**Description of the task**
A faithful transcription of all the data is required.

Pixel coordinate grounding data:
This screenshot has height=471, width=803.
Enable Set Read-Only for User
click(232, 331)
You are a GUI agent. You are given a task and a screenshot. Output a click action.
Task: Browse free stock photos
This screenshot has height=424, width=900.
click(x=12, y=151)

**Answer space**
This screenshot has height=471, width=803.
Enable Set Read-Only for User
click(232, 331)
You are a GUI agent. You are given a task and a screenshot. Output a click action.
Task: Browse free stock photos
This screenshot has height=424, width=900.
click(x=12, y=151)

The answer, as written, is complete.